Risultati che confermano i problemi di un settore, finiti anche al centro delle denunce social di gruppi come “Riordine degli architetti“, che hanno messo sotto i riflettori episodi di sfruttamento anche in grosse e blasonate realtà milanesi. "Si tratta di denunce che non sono mai sfociate in esposti all’Ordine o al Consiglio di disciplina – spiega Bianca Miglietta, consigliera dell’Ordine – ma hanno fatto emergere la fragilità di giovani professionisti.

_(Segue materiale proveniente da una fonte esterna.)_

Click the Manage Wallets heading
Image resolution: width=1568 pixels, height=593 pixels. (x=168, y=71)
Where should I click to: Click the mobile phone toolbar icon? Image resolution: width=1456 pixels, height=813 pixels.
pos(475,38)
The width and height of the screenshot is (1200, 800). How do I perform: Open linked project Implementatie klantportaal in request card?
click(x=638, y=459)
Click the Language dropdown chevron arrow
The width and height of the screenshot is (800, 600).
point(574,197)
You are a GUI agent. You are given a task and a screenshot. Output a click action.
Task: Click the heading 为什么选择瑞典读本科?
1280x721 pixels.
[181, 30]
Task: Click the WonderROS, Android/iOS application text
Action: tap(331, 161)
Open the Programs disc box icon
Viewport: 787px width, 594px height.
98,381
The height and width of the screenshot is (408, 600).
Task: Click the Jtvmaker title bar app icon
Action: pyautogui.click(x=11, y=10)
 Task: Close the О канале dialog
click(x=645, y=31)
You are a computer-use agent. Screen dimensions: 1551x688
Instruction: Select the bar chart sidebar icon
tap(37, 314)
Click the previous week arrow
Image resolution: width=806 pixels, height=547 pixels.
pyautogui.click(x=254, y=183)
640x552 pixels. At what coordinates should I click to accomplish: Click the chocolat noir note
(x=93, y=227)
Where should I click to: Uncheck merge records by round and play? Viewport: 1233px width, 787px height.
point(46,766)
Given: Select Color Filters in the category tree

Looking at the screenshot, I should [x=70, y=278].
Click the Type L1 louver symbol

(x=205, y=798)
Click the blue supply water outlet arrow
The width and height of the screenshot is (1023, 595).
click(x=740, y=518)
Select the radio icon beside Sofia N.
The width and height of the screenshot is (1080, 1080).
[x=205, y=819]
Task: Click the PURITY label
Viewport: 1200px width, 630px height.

Temi che abbiamo cercato di porre al centro del nostro vademecum, alla seconda edizione, pensato come uno strumento per aiutare soprattutto i più giovani a orientarsi e a far valere i propri diritti. Purtroppo la nuova legge sull’equo compenso non ha ripercussioni dirette sui liberi professionisti in mono-committenza, nella seconda edizione del nostro vademecum abbiamo cercato di inserire anche buone pratiche e suggerimenti per orientare il settore verso criteri più equi". Un “mare“ dove nuotano oltre 13mila architetti milanesi iscritti all’Ordine: dalle archistar ai neolaureati che si affacciano alla professione, in molti casi con la partita Iva come scelta obbligata. Il questionario ha sondato anche i pagamenti offerti dagli studi ai propri collaboratori.
Per quanto riguarda i corrispettivi, il 24% dei titolari di studio dichiara meno di mille euro al mese per i collaboratori che esercitano la professione da meno di un anno, il 72% offre compensi medi mensili tra i mille e i duemila euro per il primo anno di attività professionale. Per le collaborazioni tra uno e tre anni, all’80% dei collaboratori viene riconosciuto un importo tra mille e 1.500 euro. L’84% riconosce una somma tra 1.500 e 2.500 euro ai collaboratori con 3/6 anni di collaborazione, mentre il 56% dei collaboratori con più di 6 anni di esperienza ha un corrispettivo che supera i tremila euro. Solo il 12% dei titolari, inoltre, dichiara di dare tutele aggiuntive ai collaboratori. Solo il 58% dei rispondenti anonimi dichiara di stipulare un contratto con i collaboratori.
«I consigli contenuti nel vademecum rispondono ad alcune delle maggiori criticità emerse in tema di contrattualistica, organizzazione del lavoro e assicurazione, visto che molti professionisti non ne hanno una e per questo ne richiamiamo l’obbligatorietà", spiega Francesca Scotti, tesoriera dell’Ordine e membro del gruppo di lavoro Fair Work. "Nel vademecum consigliamo il supporto di un contratto, dato che il tema del compenso è centrale".